Each line of the data holding "question" should be found and copied.

### [DATA SUPPLIED]
--- START ---

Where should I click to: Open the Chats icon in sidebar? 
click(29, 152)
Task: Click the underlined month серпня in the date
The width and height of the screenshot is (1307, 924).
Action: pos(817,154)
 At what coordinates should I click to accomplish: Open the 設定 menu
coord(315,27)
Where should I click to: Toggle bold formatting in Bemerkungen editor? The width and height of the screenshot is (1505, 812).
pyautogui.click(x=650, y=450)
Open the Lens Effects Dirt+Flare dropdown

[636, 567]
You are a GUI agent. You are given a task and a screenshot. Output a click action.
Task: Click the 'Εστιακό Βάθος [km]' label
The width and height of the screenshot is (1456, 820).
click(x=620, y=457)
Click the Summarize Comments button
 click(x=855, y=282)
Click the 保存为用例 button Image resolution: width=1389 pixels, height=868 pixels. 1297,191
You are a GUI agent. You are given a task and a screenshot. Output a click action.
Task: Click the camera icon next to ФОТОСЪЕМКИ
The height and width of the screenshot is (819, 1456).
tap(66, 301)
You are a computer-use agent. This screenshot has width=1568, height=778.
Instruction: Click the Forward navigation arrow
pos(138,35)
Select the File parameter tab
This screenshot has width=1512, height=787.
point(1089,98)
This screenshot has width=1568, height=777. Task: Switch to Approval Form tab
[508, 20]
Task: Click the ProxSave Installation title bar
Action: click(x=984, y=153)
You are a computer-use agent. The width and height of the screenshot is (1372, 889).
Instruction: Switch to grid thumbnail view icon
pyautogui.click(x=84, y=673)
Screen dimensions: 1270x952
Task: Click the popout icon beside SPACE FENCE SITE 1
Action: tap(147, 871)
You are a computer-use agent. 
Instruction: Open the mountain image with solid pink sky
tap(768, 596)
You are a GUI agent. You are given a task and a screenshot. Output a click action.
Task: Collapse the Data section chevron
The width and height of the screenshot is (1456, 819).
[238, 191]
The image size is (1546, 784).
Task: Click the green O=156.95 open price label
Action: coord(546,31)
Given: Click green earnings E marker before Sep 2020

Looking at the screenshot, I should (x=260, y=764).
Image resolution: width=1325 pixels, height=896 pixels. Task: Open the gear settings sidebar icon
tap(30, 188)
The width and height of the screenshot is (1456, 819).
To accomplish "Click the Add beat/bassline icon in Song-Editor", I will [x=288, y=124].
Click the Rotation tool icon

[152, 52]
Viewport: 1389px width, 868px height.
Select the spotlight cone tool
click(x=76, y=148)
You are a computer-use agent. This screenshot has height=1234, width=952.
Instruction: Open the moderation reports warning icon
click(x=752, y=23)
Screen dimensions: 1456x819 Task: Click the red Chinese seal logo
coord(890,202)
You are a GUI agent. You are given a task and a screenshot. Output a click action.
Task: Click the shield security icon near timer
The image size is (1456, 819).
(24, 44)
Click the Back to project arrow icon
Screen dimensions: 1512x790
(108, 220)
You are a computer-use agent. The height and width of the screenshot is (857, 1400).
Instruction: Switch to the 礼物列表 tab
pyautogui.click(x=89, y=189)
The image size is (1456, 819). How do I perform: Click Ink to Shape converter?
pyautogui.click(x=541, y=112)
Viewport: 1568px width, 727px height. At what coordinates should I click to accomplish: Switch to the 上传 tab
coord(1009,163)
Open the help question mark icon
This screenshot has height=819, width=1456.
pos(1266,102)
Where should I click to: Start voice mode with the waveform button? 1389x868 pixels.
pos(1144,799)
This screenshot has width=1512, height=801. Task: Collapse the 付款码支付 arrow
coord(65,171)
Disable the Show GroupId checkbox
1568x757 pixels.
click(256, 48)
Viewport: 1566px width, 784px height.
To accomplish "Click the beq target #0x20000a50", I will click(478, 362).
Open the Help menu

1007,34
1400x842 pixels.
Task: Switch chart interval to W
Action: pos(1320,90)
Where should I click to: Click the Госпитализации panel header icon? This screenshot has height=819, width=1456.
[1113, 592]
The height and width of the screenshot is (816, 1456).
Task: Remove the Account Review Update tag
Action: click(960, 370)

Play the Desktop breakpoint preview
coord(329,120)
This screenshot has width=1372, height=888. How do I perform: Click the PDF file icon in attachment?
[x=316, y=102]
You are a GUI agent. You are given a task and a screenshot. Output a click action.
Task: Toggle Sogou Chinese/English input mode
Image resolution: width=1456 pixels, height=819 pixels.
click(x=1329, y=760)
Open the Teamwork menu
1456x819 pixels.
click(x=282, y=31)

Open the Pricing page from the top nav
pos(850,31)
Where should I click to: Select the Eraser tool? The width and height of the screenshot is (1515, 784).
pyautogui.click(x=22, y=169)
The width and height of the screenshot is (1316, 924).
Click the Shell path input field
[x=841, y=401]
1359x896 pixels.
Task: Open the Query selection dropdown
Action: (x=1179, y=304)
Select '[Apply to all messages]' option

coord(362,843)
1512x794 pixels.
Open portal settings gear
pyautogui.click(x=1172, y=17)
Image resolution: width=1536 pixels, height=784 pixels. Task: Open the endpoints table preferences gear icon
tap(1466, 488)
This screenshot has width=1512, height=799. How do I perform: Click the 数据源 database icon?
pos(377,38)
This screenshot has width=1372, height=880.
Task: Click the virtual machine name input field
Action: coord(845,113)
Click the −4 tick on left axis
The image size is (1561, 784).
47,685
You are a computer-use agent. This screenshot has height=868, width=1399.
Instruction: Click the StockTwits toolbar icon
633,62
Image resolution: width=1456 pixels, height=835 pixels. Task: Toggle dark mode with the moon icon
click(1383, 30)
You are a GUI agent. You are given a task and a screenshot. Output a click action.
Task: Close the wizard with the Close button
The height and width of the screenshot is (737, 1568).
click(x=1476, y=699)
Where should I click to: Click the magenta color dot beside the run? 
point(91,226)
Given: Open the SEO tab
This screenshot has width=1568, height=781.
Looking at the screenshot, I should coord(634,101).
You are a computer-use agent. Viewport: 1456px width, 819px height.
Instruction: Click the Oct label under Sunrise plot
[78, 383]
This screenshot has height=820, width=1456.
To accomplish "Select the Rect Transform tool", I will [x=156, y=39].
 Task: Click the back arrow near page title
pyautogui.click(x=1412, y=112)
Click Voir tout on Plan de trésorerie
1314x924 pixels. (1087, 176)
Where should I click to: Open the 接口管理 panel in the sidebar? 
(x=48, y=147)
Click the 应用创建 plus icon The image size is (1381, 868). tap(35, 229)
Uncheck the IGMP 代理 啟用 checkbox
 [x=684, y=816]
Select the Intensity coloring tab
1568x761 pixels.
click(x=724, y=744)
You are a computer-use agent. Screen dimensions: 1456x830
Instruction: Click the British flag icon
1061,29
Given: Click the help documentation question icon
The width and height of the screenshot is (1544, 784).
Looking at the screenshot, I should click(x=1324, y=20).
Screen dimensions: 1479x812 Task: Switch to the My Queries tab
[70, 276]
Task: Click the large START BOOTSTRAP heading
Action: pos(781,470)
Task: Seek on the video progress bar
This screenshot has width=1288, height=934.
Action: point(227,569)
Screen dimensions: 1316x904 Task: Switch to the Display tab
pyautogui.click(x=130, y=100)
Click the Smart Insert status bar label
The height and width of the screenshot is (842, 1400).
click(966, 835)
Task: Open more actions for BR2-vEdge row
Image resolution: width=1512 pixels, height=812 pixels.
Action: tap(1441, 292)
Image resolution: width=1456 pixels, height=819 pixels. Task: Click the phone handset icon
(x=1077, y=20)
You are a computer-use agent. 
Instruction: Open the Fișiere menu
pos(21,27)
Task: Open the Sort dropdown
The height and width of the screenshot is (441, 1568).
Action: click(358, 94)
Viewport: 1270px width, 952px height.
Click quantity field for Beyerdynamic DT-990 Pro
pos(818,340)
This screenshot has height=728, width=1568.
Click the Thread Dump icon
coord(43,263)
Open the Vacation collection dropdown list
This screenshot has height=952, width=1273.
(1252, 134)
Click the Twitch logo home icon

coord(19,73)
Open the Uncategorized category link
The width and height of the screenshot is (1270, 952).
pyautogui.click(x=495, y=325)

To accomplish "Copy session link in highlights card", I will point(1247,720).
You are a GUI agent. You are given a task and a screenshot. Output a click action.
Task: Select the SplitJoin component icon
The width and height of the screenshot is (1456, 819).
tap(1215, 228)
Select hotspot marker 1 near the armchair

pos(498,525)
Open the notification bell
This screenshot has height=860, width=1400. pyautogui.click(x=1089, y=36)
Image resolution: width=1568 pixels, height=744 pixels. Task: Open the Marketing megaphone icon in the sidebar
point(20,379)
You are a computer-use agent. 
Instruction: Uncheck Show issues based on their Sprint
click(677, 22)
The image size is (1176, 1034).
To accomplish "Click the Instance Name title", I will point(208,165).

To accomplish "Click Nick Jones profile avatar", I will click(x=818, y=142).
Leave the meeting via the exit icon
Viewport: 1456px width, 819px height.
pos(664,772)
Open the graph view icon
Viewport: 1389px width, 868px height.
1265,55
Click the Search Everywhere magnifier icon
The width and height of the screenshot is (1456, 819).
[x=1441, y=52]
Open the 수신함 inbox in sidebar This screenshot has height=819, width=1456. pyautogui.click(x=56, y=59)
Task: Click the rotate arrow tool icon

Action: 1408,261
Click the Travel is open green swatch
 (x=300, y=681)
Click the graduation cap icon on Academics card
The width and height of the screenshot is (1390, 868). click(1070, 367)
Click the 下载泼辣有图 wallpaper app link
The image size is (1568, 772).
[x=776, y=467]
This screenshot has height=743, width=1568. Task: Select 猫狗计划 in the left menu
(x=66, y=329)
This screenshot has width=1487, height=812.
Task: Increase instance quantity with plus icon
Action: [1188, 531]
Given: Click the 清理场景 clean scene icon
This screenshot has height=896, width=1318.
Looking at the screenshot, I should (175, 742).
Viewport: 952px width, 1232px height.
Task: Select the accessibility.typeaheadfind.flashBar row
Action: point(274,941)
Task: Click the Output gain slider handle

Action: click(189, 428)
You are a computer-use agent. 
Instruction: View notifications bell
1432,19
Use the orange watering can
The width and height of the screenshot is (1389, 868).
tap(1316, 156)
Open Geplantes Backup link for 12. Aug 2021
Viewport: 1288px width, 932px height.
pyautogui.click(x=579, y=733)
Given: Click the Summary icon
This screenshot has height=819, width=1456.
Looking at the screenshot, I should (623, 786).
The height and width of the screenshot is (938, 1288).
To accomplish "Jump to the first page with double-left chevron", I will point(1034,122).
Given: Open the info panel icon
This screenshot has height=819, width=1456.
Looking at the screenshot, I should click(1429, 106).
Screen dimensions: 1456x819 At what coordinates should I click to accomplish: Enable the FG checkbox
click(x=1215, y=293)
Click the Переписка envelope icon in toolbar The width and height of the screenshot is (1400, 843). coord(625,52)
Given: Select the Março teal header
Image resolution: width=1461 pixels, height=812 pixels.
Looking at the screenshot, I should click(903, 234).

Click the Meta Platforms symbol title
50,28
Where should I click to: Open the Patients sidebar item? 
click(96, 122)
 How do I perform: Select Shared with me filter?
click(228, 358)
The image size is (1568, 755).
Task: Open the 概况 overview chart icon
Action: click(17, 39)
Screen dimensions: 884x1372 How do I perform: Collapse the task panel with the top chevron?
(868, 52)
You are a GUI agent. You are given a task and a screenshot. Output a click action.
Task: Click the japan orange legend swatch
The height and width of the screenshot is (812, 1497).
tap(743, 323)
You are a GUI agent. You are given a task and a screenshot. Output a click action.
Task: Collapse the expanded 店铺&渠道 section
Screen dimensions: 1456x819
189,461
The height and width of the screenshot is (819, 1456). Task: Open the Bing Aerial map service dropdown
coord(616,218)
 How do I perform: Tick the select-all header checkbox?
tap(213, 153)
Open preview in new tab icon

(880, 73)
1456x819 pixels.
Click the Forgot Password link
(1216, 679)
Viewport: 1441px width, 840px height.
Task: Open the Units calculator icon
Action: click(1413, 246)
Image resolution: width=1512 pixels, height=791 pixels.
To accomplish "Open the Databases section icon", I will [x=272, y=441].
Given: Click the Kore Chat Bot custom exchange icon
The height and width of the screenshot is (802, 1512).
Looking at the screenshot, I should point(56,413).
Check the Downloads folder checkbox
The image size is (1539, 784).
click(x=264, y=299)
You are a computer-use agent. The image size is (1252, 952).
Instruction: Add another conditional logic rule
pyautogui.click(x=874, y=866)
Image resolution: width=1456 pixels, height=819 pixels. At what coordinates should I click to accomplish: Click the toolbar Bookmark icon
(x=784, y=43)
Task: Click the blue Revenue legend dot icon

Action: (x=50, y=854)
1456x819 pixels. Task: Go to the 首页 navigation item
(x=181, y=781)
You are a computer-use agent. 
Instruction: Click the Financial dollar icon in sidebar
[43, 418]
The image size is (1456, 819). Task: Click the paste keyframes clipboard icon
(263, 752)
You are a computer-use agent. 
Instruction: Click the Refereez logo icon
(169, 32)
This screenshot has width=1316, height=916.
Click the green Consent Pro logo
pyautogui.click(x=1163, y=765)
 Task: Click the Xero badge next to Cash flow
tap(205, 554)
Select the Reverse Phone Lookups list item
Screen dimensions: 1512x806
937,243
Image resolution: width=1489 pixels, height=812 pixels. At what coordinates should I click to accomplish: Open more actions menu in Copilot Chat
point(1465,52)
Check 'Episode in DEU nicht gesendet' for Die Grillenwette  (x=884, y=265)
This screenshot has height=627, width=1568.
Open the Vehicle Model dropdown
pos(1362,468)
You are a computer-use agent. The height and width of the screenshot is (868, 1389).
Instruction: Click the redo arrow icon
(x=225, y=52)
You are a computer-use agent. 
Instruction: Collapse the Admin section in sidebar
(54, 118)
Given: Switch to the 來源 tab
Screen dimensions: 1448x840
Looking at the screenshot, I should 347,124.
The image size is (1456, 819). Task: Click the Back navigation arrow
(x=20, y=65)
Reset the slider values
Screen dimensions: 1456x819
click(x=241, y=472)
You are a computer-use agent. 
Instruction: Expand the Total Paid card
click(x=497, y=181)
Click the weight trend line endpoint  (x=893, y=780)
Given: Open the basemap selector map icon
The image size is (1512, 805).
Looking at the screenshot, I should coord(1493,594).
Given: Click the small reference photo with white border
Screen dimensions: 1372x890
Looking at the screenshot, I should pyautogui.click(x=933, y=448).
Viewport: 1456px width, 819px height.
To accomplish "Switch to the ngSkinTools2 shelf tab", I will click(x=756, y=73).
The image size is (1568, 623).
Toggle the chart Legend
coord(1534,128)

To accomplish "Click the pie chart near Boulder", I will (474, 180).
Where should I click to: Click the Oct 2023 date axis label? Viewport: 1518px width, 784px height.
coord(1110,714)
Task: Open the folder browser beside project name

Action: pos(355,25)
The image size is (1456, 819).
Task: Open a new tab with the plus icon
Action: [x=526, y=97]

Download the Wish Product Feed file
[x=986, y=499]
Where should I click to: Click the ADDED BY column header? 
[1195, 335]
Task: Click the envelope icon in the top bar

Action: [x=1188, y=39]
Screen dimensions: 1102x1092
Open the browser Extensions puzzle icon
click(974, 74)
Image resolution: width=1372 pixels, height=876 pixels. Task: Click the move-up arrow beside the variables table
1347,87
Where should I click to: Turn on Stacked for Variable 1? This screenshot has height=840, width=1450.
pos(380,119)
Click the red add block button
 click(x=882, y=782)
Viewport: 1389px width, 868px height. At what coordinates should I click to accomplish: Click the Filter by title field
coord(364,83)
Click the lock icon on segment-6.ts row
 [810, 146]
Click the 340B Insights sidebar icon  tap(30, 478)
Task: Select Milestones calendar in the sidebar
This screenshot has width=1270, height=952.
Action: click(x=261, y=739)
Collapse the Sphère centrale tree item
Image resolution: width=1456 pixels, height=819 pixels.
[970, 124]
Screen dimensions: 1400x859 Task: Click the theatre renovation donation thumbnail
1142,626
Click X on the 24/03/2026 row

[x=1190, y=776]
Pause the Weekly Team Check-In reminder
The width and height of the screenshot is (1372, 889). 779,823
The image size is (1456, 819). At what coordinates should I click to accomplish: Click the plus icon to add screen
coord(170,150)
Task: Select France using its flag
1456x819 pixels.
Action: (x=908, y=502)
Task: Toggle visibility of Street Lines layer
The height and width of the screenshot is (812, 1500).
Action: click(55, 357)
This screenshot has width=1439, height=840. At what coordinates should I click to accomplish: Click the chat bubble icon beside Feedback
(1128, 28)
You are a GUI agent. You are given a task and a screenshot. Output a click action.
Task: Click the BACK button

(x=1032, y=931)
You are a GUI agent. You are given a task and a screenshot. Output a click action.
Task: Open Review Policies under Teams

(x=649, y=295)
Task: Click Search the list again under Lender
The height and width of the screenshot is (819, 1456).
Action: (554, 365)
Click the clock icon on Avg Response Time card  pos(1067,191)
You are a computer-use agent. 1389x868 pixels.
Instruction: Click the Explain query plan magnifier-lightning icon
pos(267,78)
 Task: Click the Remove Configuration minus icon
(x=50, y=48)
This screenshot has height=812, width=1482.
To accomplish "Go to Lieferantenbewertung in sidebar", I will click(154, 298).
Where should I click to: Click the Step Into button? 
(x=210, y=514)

--- END ---

### [OUTPUT OF THE TASK]
Open the help question mark icon
Given: Click the help documentation question icon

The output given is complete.